## PROBLEM REQUIREMENTS
Which lines of the data below include the string "agent"? Return each of them.
--- MATERIAL FOR THIS TASK Enclosed Below ---
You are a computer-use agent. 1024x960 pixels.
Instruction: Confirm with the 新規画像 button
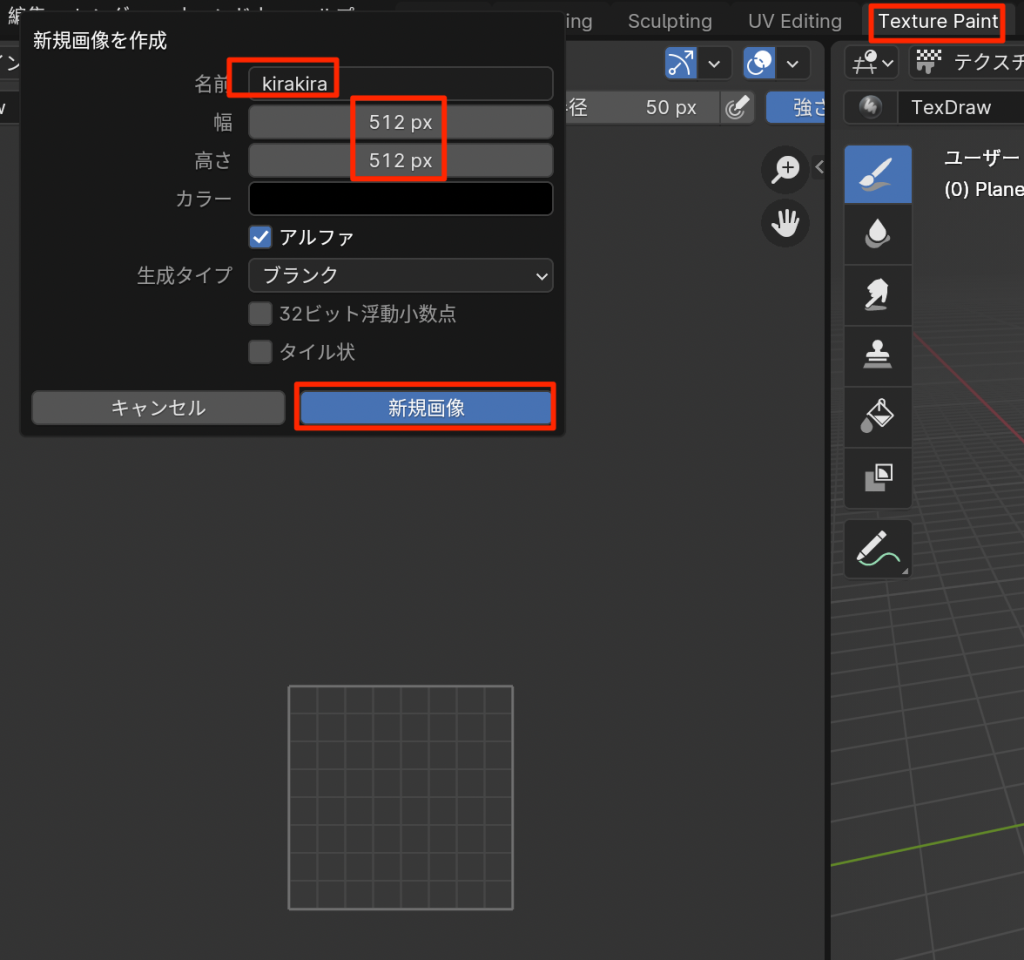[426, 407]
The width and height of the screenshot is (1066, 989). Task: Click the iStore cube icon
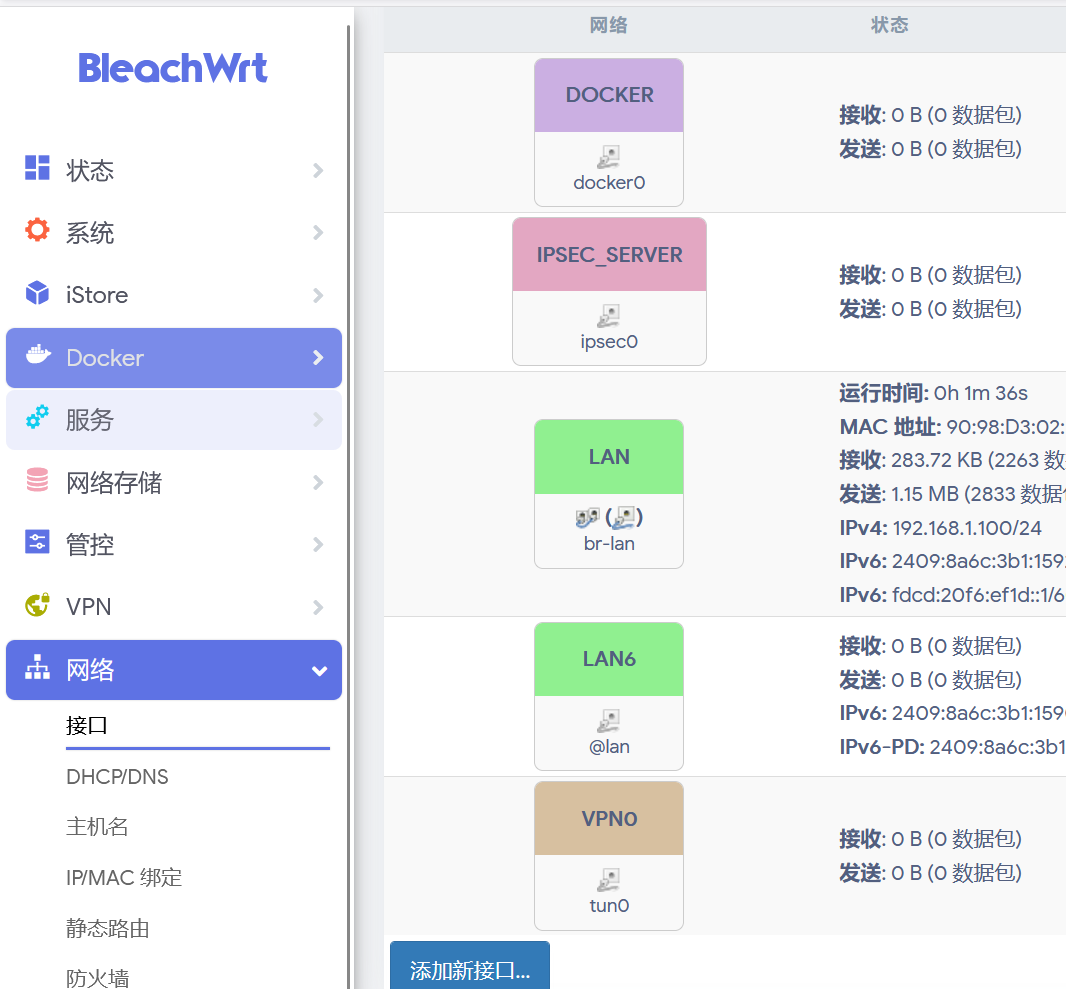[37, 294]
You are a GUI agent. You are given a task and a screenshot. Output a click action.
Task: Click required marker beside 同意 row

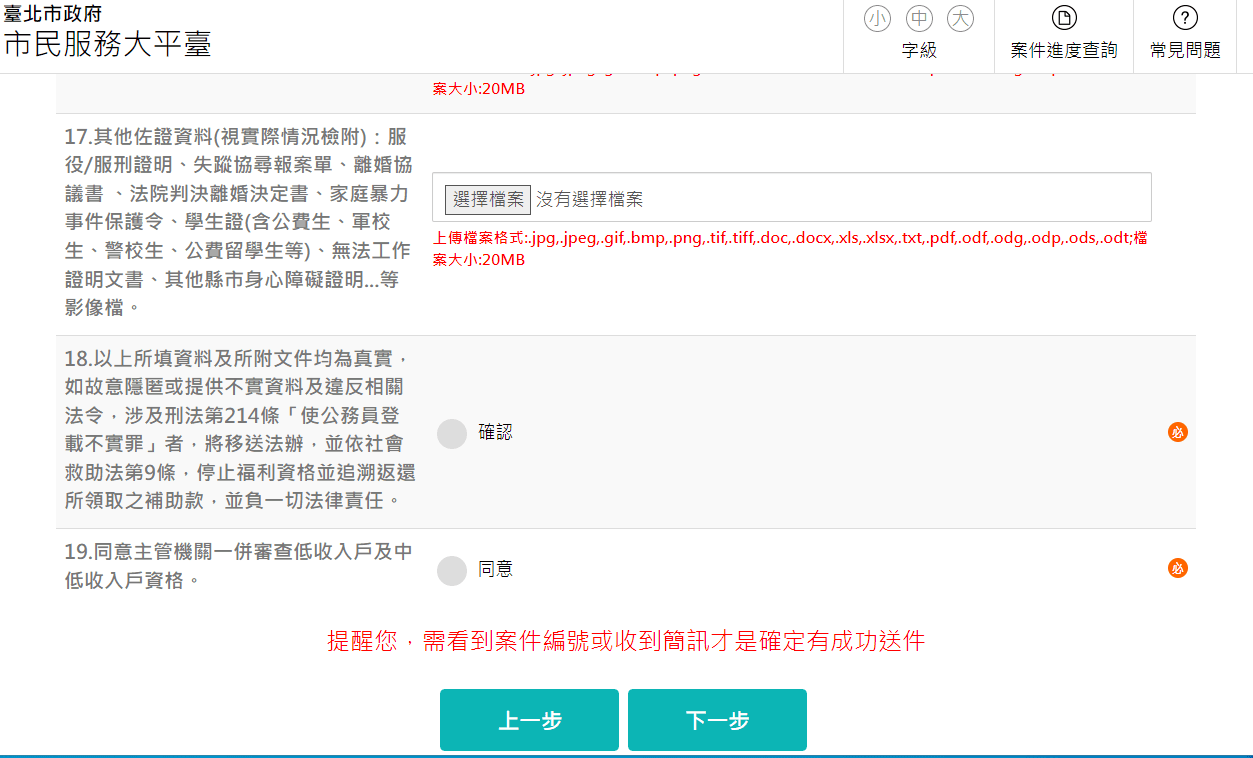point(1178,568)
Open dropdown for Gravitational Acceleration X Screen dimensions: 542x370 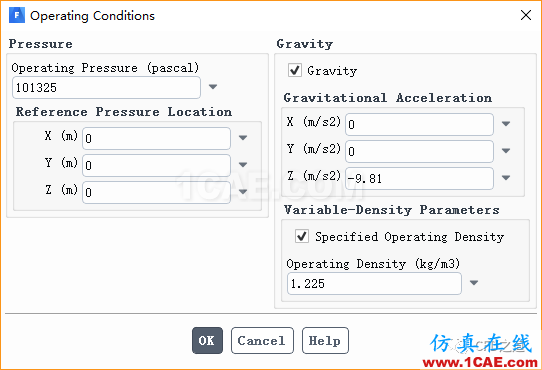[506, 124]
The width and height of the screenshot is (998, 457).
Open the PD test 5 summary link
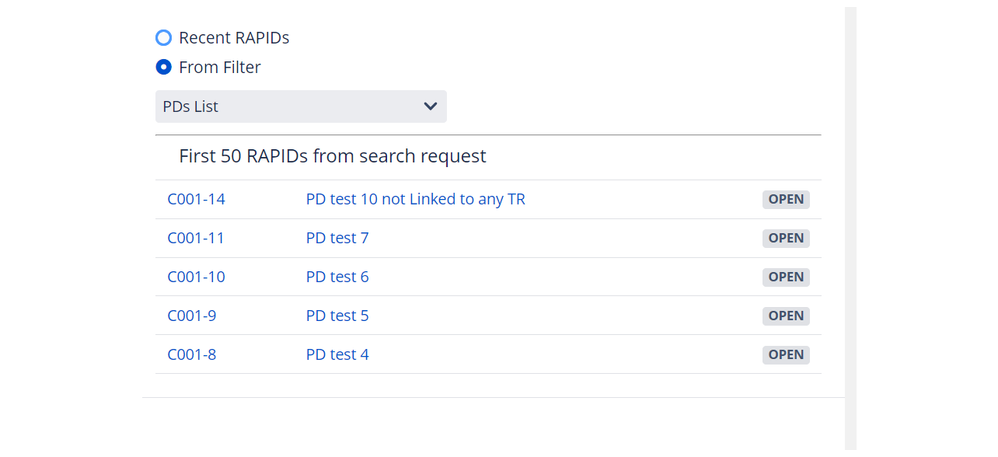[x=337, y=316]
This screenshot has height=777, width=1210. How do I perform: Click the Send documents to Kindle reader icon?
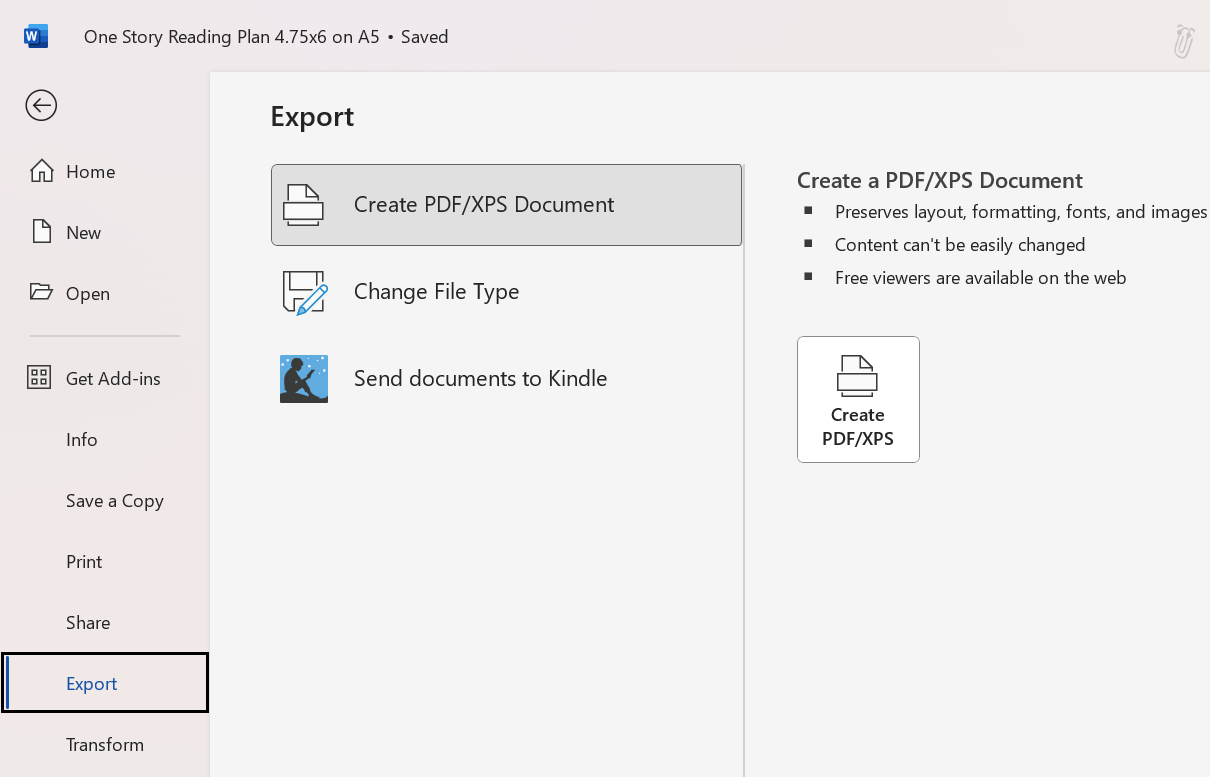click(303, 379)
--- End of Enclosed MATERIAL FOR THIS TASK ---
## TASK RESULT
You are a computer-use agent. 1024x960 pixels.
You are a GUI agent. You are given a task and a screenshot. Output a click action.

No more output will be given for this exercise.